↓

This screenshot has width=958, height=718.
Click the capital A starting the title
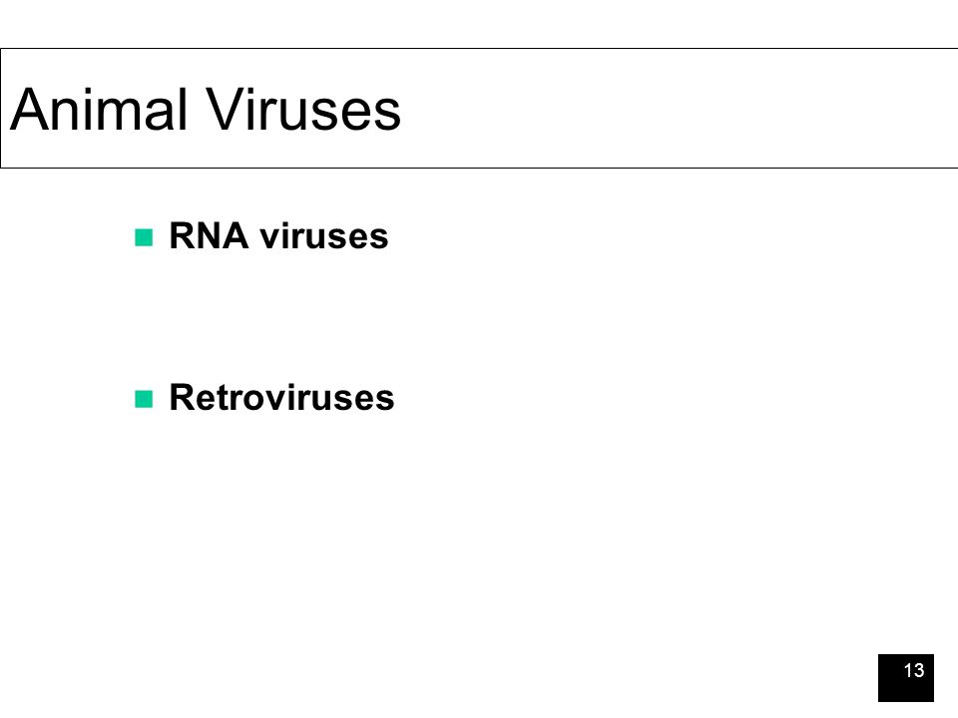tap(29, 110)
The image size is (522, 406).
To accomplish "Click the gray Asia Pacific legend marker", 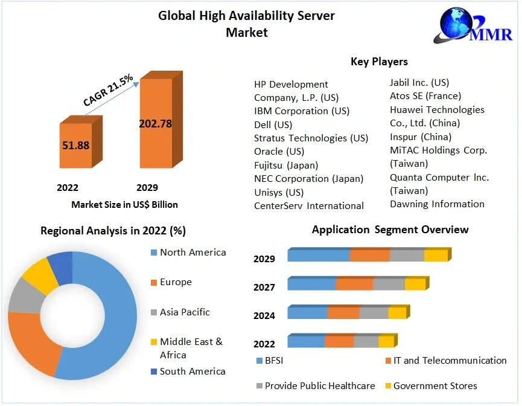I will [x=153, y=312].
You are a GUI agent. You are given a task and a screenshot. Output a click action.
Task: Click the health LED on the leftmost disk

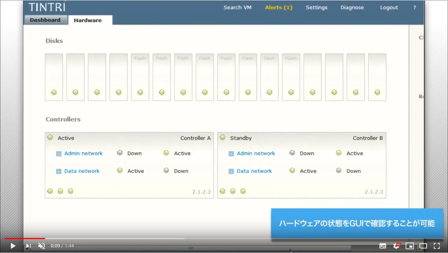(x=53, y=92)
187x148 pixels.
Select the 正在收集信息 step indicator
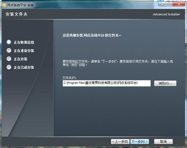pos(9,42)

↑

Copy the listing above word for word, starting at the line that contains "187x148 pixels." and ending with the last line of the listing, and leave out the pictures.

187x148 pixels.
Select the 正在收集信息 step indicator
pos(9,42)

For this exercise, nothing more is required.